[Supplied information Boundary: Start]

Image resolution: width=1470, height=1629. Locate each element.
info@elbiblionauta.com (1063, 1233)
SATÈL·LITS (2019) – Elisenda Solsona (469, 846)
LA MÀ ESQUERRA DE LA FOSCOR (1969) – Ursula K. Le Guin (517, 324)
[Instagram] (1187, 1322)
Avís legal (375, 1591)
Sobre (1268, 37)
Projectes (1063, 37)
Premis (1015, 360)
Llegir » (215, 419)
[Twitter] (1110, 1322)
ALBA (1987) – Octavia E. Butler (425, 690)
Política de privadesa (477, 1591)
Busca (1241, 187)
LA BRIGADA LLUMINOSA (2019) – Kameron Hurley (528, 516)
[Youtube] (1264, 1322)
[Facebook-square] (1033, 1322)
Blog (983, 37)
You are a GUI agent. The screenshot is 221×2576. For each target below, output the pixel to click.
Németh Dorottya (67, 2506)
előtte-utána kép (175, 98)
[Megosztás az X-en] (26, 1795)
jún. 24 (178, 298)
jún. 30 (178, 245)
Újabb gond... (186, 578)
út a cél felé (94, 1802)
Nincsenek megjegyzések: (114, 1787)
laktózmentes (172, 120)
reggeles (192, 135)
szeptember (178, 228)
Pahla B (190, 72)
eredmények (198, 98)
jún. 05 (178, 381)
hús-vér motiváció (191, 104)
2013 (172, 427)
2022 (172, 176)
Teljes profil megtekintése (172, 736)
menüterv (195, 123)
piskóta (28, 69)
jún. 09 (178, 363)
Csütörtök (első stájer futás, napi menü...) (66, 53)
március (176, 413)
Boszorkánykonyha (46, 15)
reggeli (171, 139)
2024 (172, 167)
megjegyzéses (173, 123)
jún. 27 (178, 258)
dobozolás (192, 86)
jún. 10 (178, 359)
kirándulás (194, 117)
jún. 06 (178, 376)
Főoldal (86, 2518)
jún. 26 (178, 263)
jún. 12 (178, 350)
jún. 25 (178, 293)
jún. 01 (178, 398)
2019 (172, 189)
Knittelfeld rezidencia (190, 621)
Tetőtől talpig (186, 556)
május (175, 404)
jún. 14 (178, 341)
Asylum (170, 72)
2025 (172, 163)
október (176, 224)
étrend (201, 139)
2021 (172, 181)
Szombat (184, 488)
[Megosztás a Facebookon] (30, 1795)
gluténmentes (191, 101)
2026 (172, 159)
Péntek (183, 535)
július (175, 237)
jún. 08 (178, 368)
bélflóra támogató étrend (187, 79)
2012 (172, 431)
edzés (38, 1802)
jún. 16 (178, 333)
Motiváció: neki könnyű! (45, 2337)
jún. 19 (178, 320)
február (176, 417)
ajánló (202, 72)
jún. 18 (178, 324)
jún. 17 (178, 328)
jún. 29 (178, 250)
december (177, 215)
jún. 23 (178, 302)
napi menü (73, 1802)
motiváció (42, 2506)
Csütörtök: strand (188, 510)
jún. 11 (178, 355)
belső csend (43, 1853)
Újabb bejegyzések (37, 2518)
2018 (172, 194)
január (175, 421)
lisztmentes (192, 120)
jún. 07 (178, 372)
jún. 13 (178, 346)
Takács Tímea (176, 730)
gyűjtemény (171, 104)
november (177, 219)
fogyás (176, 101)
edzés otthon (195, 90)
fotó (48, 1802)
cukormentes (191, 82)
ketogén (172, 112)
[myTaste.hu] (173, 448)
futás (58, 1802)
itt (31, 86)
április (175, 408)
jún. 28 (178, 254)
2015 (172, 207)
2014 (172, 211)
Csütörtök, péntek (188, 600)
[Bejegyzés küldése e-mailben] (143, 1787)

[Supplied information Boundary: End]

● **What you need to do**
Repeat the entries exactly as they appear.

● **Expected answer**
Image resolution: width=1470, height=1629. Locate each element.
info@elbiblionauta.com (1063, 1233)
SATÈL·LITS (2019) – Elisenda Solsona (469, 846)
LA MÀ ESQUERRA DE LA FOSCOR (1969) – Ursula K. Le Guin (517, 324)
[Instagram] (1187, 1322)
Avís legal (375, 1591)
Sobre (1268, 37)
Projectes (1063, 37)
Premis (1015, 360)
Llegir » (215, 419)
[Twitter] (1110, 1322)
ALBA (1987) – Octavia E. Butler (425, 690)
Política de privadesa (477, 1591)
Busca (1241, 187)
LA BRIGADA LLUMINOSA (2019) – Kameron Hurley (528, 516)
[Youtube] (1264, 1322)
[Facebook-square] (1033, 1322)
Blog (983, 37)
You are a GUI agent. The screenshot is 221×2576. For each target below, output the pixel to click.
Németh Dorottya (67, 2506)
előtte-utána kép (175, 98)
[Megosztás az X-en] (26, 1795)
jún. 24 (178, 298)
jún. 30 (178, 245)
Újabb gond... (186, 578)
út a cél felé (94, 1802)
Nincsenek megjegyzések: (114, 1787)
laktózmentes (172, 120)
reggeles (192, 135)
szeptember (178, 228)
Pahla B (190, 72)
eredmények (198, 98)
jún. 05 (178, 381)
hús-vér motiváció (191, 104)
2013 (172, 427)
2022 (172, 176)
Teljes profil megtekintése (172, 736)
menüterv (195, 123)
piskóta (28, 69)
jún. 09 (178, 363)
Csütörtök (első stájer futás, napi menü...) (66, 53)
március (176, 413)
Boszorkánykonyha (46, 15)
reggeli (171, 139)
2024 (172, 167)
megjegyzéses (173, 123)
jún. 27 (178, 258)
dobozolás (192, 86)
jún. 10 (178, 359)
kirándulás (194, 117)
jún. 06 (178, 376)
Főoldal (86, 2518)
jún. 26 (178, 263)
jún. 12 (178, 350)
jún. 25 (178, 293)
jún. 01 (178, 398)
2019 (172, 189)
Knittelfeld rezidencia (190, 621)
Tetőtől talpig (186, 556)
május (175, 404)
jún. 14 (178, 341)
Asylum (170, 72)
2025 (172, 163)
október (176, 224)
étrend (201, 139)
2021 (172, 181)
Szombat (184, 488)
[Megosztás a Facebookon] (30, 1795)
gluténmentes (191, 101)
2026 (172, 159)
Péntek (183, 535)
július (175, 237)
jún. 08 (178, 368)
bélflóra támogató étrend (187, 79)
2012 (172, 431)
edzés (38, 1802)
jún. 16 (178, 333)
Motiváció: neki könnyű! (45, 2337)
jún. 19 (178, 320)
február (176, 417)
ajánló (202, 72)
jún. 18 (178, 324)
jún. 17 (178, 328)
jún. 29 (178, 250)
december (177, 215)
jún. 23 (178, 302)
napi menü (73, 1802)
motiváció (42, 2506)
Csütörtök: strand (188, 510)
jún. 11 (178, 355)
belső csend (43, 1853)
Újabb bejegyzések (37, 2518)
2018 (172, 194)
január (175, 421)
lisztmentes (192, 120)
jún. 07 (178, 372)
jún. 13 (178, 346)
Takács Tímea (176, 730)
gyűjtemény (171, 104)
november (177, 219)
fogyás (176, 101)
edzés otthon (195, 90)
fotó (48, 1802)
cukormentes (191, 82)
ketogén (172, 112)
[myTaste.hu] (173, 448)
futás (58, 1802)
itt (31, 86)
április (175, 408)
jún. 28 (178, 254)
2015 (172, 207)
2014 (172, 211)
Csütörtök, péntek (188, 600)
[Bejegyzés küldése e-mailben] (143, 1787)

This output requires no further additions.